The above chart has generated some attention. Rather than compare the current unemployment trajectory to previous postwar recessions, as Bill McBride at Calculated Risk has consistently done with “the scariest chart ever,” Josh Lerner uses the Reinhart-Rogoff analysis of financial crises to generate a new chart, comparing the unemployment rate to those from other incidents of this type. Lerner considers this more of an apples-to-apples comparison, and on those grounds, the current crisis looks mainly OK. “Financial crisis” is a pretty big category that brings in a host of different situations, but let’s allow that for the moment.

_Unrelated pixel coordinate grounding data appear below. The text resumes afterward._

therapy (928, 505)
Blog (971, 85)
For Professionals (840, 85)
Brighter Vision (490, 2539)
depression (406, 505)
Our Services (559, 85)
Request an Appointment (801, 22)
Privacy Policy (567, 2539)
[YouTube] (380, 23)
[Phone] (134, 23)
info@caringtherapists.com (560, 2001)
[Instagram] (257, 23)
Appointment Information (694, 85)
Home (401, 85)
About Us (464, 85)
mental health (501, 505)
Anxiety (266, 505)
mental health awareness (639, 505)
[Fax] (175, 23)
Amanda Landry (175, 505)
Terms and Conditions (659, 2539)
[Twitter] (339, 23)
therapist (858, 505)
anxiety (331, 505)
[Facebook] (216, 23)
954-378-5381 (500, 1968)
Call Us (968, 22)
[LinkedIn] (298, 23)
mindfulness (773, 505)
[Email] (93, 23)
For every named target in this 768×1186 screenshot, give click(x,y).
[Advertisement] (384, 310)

Lerner explains:

This is likely due to the coordinated global response to the immediate crises in late 2008 and early 2009. While the initial path of both the global and U.S. economies in 2008 and 2009 effectively matched the early years of the Great Depression – or worse – the strong policy response employed by nearly all major economies – both monetary and fiscal – helped stop the economic free fall.

Joe Weisenthal extrapolates this out to announce a success for bailouts above Swedish-style bank nationalizations. Indeed, the Swedish line on this chart doesn’t return to pre-crisis employment rates for 17 years.

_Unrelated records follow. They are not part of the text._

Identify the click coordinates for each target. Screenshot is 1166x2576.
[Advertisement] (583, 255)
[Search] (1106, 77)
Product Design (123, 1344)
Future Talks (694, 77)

I think that’s way too premature. First of all, the US remains 4% below the pre-recession employment level. That seems like the wrong time to declare victory, especially because the distinguishing feature of all of these other trajectories are peaks and valleys. Outside of perhaps Norway in he late 1980s, really none of them have a U shape, with an unbroken fall followed by an unbroken rise. The last bit of the US line shows some leveling off, in fact.

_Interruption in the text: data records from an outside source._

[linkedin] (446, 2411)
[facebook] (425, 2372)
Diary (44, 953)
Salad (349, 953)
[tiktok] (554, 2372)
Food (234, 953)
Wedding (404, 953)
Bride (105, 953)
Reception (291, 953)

If the distinction is between Sweden’s nationalization and a Japan-style bailout, furthermore, it should be said that in the long run, Sweden makes out much better. Japan just kind of hovers with a sick economy and a stagnant employment sector, and then falls off. They never purged the problems from their system, and they suffered for it. Once these other countries get a handle on the scope of their problems, they return to health pretty dramatically. That’s not what we’re seeing in the United States. It can be argued that, outside of Japan, this chart shows the slowest recovery by the US current policy. We did the best job of identifying the problem and coordinating a global response, which of course no other country on this list could do – none of them were superpowers at the time. But the bounce-back has been merely modest.

So comparing a global bailout to a situation in tiny Sweden seems to me completely misguided. And yet, it’s not entirely clear that the US compares favorably even in that case. Weisenthal is just wrong here. And we need much more data, over several years, before determining the optimum response.

It should also be said that this chart shows the effectiveness of accommodation policies in the fiscal and monetary sphere, and it actually shows the need to do more, not to defend the status quo.